The SEC Is Supposed to Protect Investors, Not Take Away Their Rights, Force Them into Secret, Unfair & Biased Arbitration Proceedings, and Let Corporations Keep Tens of Billions of Dollars Stolen From Investors
In a recent interview with Politico Pro, SEC Commissioner Hester Pierce shared her thoughts on a wide range of topics, including her view that companies should be allowed to force shareholders into what is called “mandatory arbitration.” That’s just a fancy way of saying that corporations can take away shareholders’ rights (1) to join together when defrauded, (2) to get a fair hearing in open court, and (3) to be represented by sophisticated lawyers who can match the corporations’ army of lawyers. Put differently, she thinks corporations should be able to force each shareholder to individually hire a (frankly, unaffordable) lawyer to take on the corporation that ripped them off in secret, biased and unfair arbitration proceedings where the corporation almost always wins and where there are few if any rules protecting the shareholders.
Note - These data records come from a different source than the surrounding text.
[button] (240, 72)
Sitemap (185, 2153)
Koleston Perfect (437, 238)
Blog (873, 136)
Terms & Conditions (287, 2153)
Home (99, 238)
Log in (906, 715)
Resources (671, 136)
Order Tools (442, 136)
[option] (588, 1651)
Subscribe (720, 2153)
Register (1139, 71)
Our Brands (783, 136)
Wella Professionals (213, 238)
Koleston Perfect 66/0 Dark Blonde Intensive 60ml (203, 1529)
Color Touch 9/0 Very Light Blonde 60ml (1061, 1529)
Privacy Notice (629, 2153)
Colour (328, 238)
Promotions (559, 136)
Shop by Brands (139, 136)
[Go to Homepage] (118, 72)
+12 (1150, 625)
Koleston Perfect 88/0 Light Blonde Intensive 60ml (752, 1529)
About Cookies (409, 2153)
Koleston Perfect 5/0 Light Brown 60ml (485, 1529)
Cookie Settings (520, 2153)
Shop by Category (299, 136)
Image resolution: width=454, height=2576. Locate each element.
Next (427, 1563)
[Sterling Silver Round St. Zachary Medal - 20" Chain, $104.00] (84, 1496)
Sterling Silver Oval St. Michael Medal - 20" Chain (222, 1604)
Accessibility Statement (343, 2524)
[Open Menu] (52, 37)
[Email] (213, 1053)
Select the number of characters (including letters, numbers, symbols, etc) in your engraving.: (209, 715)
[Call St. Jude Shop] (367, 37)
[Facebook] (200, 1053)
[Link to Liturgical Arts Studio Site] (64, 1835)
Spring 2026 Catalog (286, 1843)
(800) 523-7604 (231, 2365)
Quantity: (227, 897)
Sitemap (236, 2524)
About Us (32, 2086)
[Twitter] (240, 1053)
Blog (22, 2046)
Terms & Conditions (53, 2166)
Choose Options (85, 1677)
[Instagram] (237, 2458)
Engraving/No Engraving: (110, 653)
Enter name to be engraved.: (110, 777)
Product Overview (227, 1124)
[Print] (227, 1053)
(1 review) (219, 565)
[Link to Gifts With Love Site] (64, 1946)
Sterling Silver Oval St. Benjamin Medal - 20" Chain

Better Markets President and CEO, Dennis Kelleher, responded to these anti-investor views in Politico’s Morning Money:
“SEC Commissioner Peirce’s view that the SEC should allow corporations to take away the rights of ripped off shareholders to recover their money in court and force them into unfair, biased and expensive arbitration violates the SEC’s primary mandate to protect investors.
“It also fails to punish lawbreakers and actually enriches them because corporations will be able to keep the tens of billions of dollars wrongfully taken from their investors, rather than being forced by class actions to return those ill-gotten gains to investors.”
SEC Chair Clayton has indicated that allowing corporations to strip shareholders of their legal rights and force them in to mandatory arbitration is not a high priority for him. We have urged him to oppose all such anti-investor efforts, which would be the most anti-investor actions ever taken in the history of the SEC and would be a stain on the agency’s reputation, which would suffer irreparable damage for such a dereliction of duty.